Addio giornalisti pubblicisti? Facciamo un pò di chiarezza

di Maria Teresa Lattarulo. Nelle ultime ore si è diffusa la notizia secondo la quale il cosiddetto decreto “Salva-Italia” adottato dal Governo Monti avrebbe disposto la soppressione, a decorrere dal 13 agosto 2012, della categoria dei pubblicisti in quanto in contrasto con il principio costituzionale, sancito dall’art. 33 quinto comma Cost., che richiede un esame di Stato per l’accesso alle professioni.
In realtà nel testo del decreto tanto citato non vi è alcun riferimento alla categoria dei pubblicisti, né tantomeno ad una soppressione di questa e le notizie diffuse non risultano fondate alla luce delle norme e della loro interpretazione.

### DATI MOSTRATI
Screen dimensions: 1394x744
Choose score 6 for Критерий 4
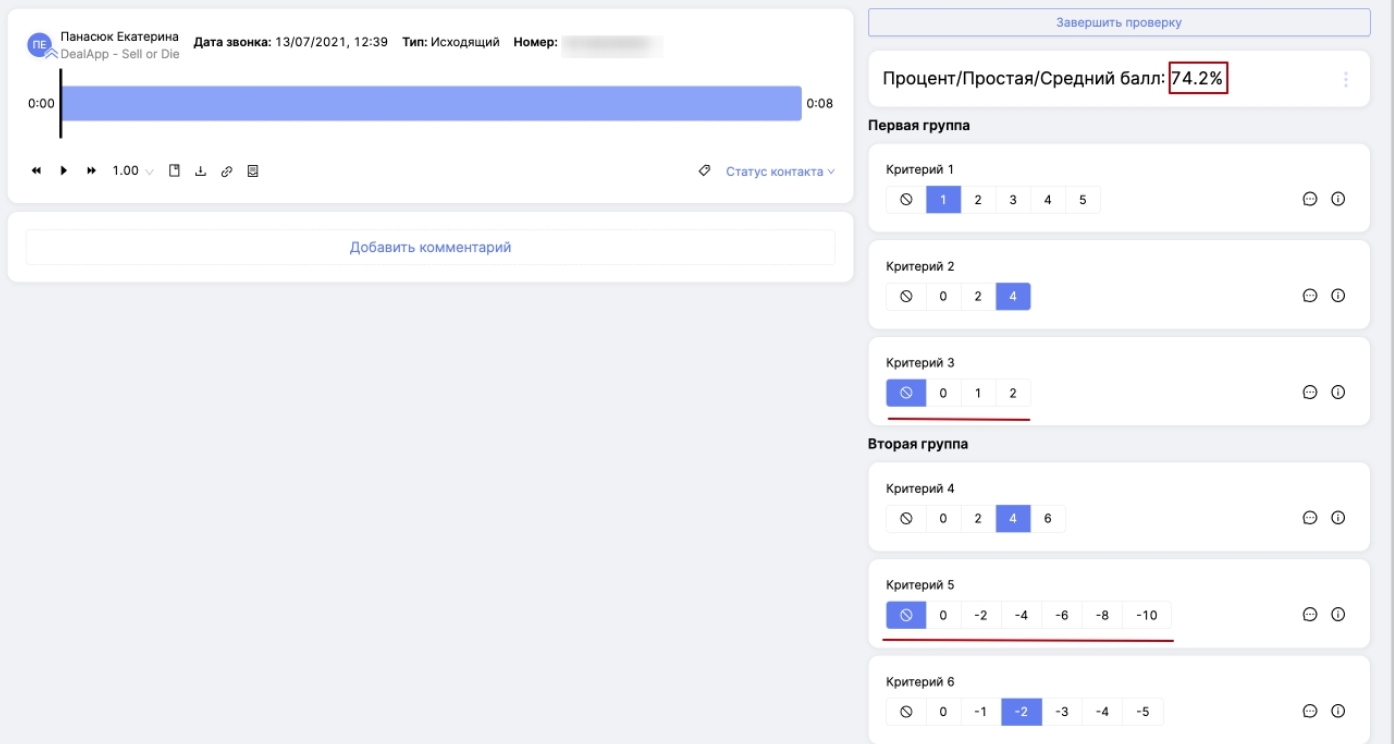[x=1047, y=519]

---

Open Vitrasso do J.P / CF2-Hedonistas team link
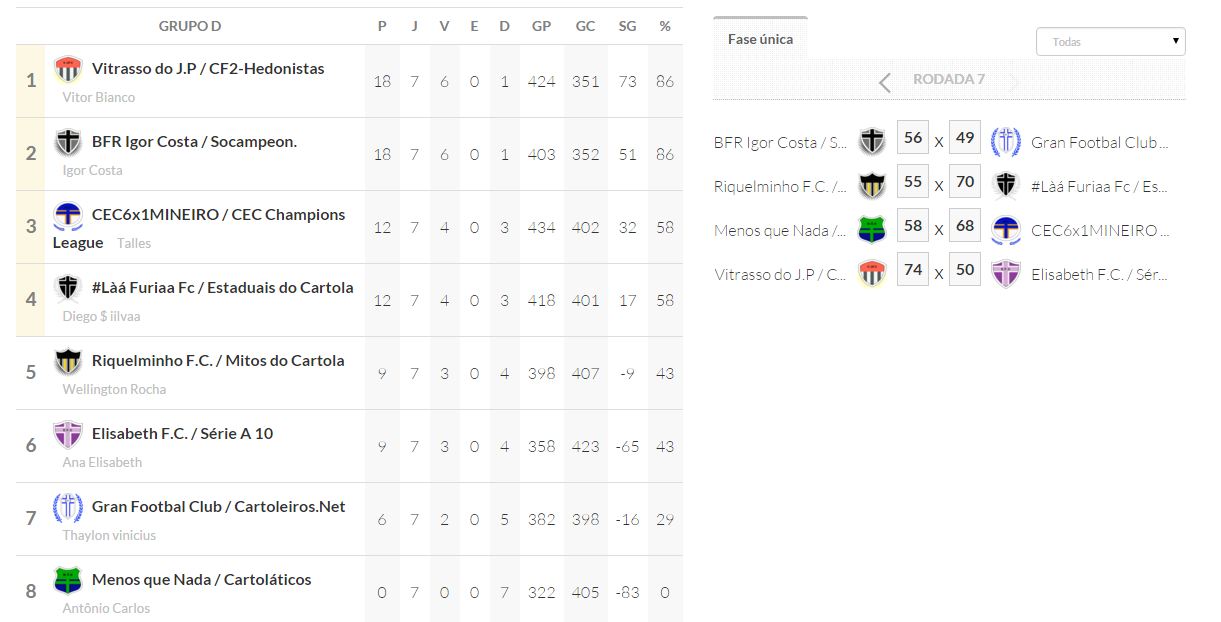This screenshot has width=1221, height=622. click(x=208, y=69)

* * *

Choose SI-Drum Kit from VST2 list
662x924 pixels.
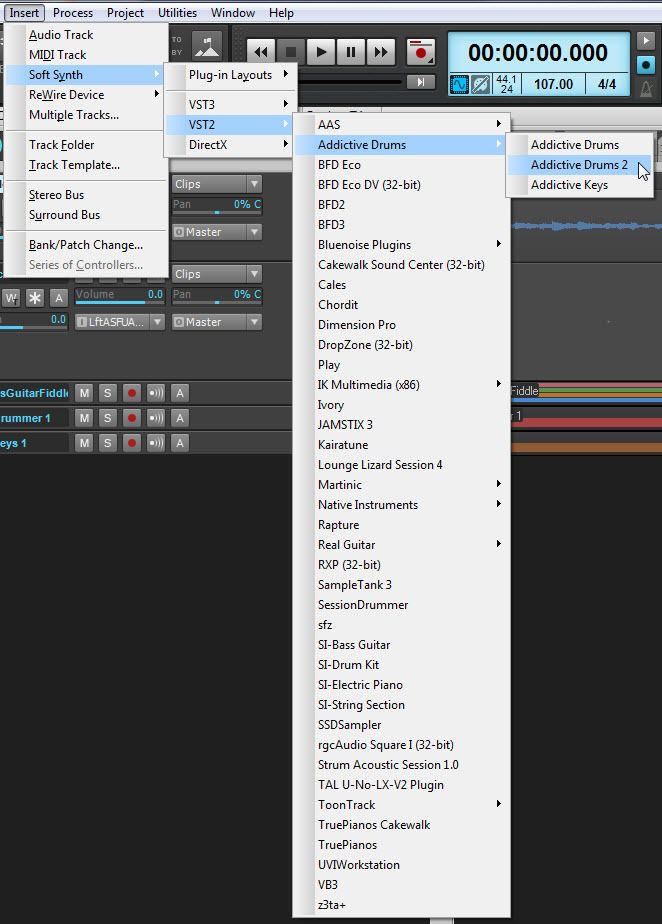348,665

### ESERCIZI
**a)** Per ciascuna affermazione indica se concorda con il brano sui pubblicisti (sì o no), citando le parole del brano che lo stabiliscono: (i) il decreto "Salva-Italia" è stato adottato dal Governo Monti; (ii) il testo del decreto parla della categoria dei pubblicisti; (iii) l'art. 33 quinto comma della Costituzione richiede un esame di Stato per accedere alle professioni.
**b)** Riassumi il brano sui pubblicisti in due frasi.
**c)** Secondo il brano sui pubblicisti, da quale data la notizia diffusa collocava la soppressione della categoria?

### SOLUZIONI
**a)**
(i) Sì: "il cosiddetto decreto “Salva-Italia” adottato dal Governo Monti".
(ii) No: "nel testo del decreto tanto citato non vi è alcun riferimento alla categoria dei pubblicisti".
(iii) Sì: "sancito dall’art. 33 quinto comma Cost., che richiede un esame di Stato per l’accesso alle professioni".

**b)** Si è diffusa la notizia che il decreto "Salva-Italia" del Governo Monti avrebbe soppresso dal 13 agosto 2012 la categoria dei pubblicisti, perché in contrasto con l'art. 33 della Costituzione, che richiede un esame di Stato per accedere alle professioni. In realtà il testo del decreto non parla affatto dei pubblicisti né di una loro soppressione, quindi la notizia non è fondata.

**c)** Dal 13 agosto 2012.